Nice, wide, smooth foreheads. But whaddya know? No tattoos.
I did say that people who
join my site could win stuff, right? Right.
So here we go.
A couple of years ago my publisher made up some
honest-to-God Jennifer Government barcode tattoos — the
idea, I think, was that bookstore sales staff might wear them.
(We’re talking stick-ons, not permanent, just in case you were wondering.)
I never heard any reports of this occurring, so possibly it was
one of the world’s less effective marketing stunts. But still,
they’re kind of neat. If you had one, everyone would be jealous at your next
anti-globalization rally. So that’s what I’m giving away today.

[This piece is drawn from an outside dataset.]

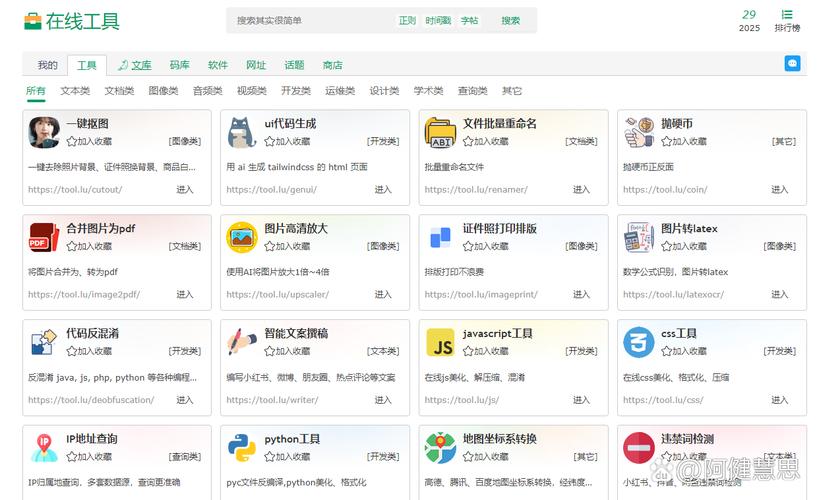Select the 图像类 category filter
The height and width of the screenshot is (500, 817).
coord(163,91)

I couldn’t decide whether to do this randomly or based on whose
quote made me laugh the most, so I’m going
with one of each. The random selection is Kareem Badr
of Austin, Texas, and Jamie of Auckland, New Zealand scores for tapping into one of
my pet hates with this quote:
Anyone still spelling “internet” with a capital “I” is probably struggling with the complexities of their new-fangled electric typewriter.
Ahhhh, yes. Stupid dictionaries. They have words from 1682 but
when I want to put down HYPERLINK in Scrabble, it’s not in there. How
unfair is that? But I
digress. Kareem and Jamie,
e-mail me your postal address and I’ll
send you some tattoos. Oh, the excitement!

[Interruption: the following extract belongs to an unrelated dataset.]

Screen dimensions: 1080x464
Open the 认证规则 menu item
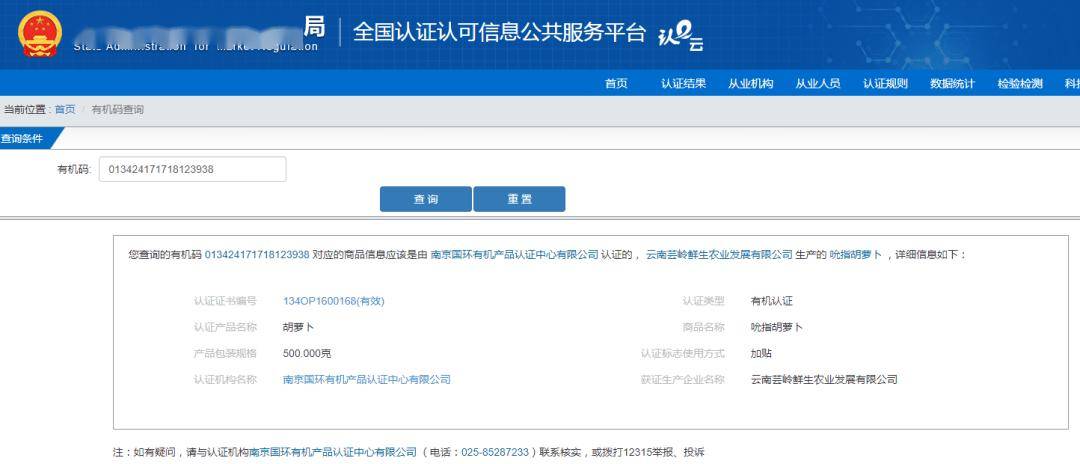(885, 84)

I’m working up a new draft of Company, so the last few days
I’ve walked down to my local café and scribbled away there. I’ve always
hated writers who do this, because I reckon they’re concerned not so
much with writing as with being seen to be writing, and
those people are even more pretentious than actual writers. Whenever
I see someone sipping a coffee over their laptop, I want to say to them,
“Oh, you’re so important with your fancy computer,
thank you so much for sharing this mystical act of creation
with the world.” Of course, that’s a personal problem
and I should probably see someone about it.
When I’m writing I like to be home by myself and play
really loud music.
But with edits, I’ve found it useful
to get away from the study, the phone, and the urge to see if I have
any new e-mail. So it’s off to the café.
After I turned up three days in a row with 200 pages under my
arm, the waitress got curious enough to ask what I was doing.

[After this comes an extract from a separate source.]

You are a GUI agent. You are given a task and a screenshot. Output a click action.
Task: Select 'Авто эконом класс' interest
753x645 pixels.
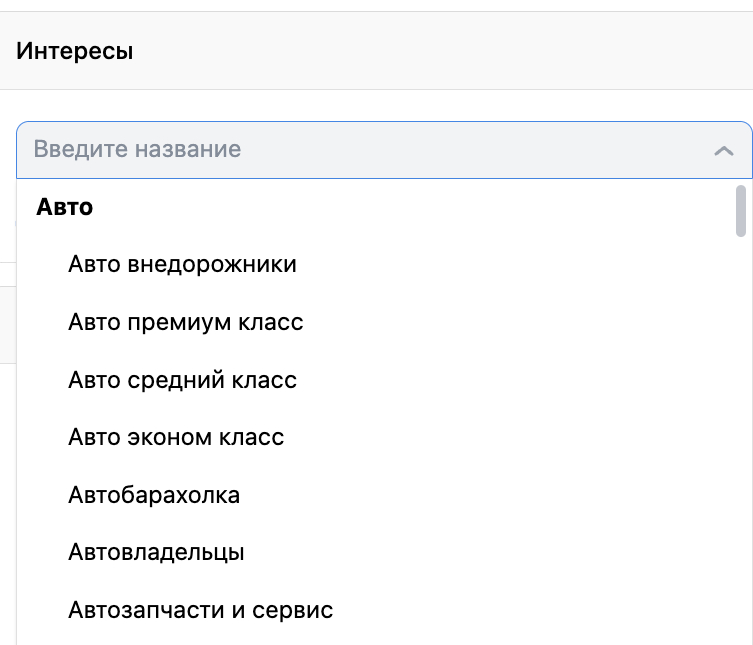pyautogui.click(x=176, y=437)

“Editing,” I said. “I’m working on a novel.”
“Oh,” she said, not very enthusiastically. Some people get very
excited when they hear you write novels; others react like you
said you work in the tax office. “What kind?”
“Satire.”
“What’s that?”
“Um… a comedy with social comment.”
“Oh, okay,” she said. “So do you want another coffee?”
I did, but mainly I was impressed with myself for coming up
with such a good definition. It’s not often that I come up with
clever things like that. I usually need to go away and do
a few drafts first. That’s why I’m a writer and not a stand-up
comedian. But dammit, that’s a great definition.
That’s what satire should be.
Satire has a bad rep. When
Syrup was published, my agent warned me, “Don’t call it
satire. Say it’s a comedy. Nobody likes satire.” My editor
advised me against writing any more of it. And
for good reason: most satire is boring as all fuck. It tries
to sell you a moral first and tell you a story second; then,
if you’re lucky, it might get around to being funny. I don’t
want to read novels like that. I sure don’t want to write
novels like that. I want to write the good kind of satire,
the kind that has engrossing stories and characters you care
about and are scary and piss-funny both at once. These are out there,
too, but there aren’t piles of them.
So I often describe my novels as something other than satire.
But because authors are terrible at describing their
own books, I end up saying things like, “Well,
Syrup is a kind of comedy-romance-corporate-thriller… and
Jennifer Government’s more of a
science-fiction-comedy-action-thriller… or… something.”
It’d be a lot easier if I could say I write satire and know
that people weren’t thinking, “Oh, dull, unfunny, pretentious crap.”
Maybe if I use my new definition a lot, that’ll help. Maybe
I can change people’s minds one waitress at a time.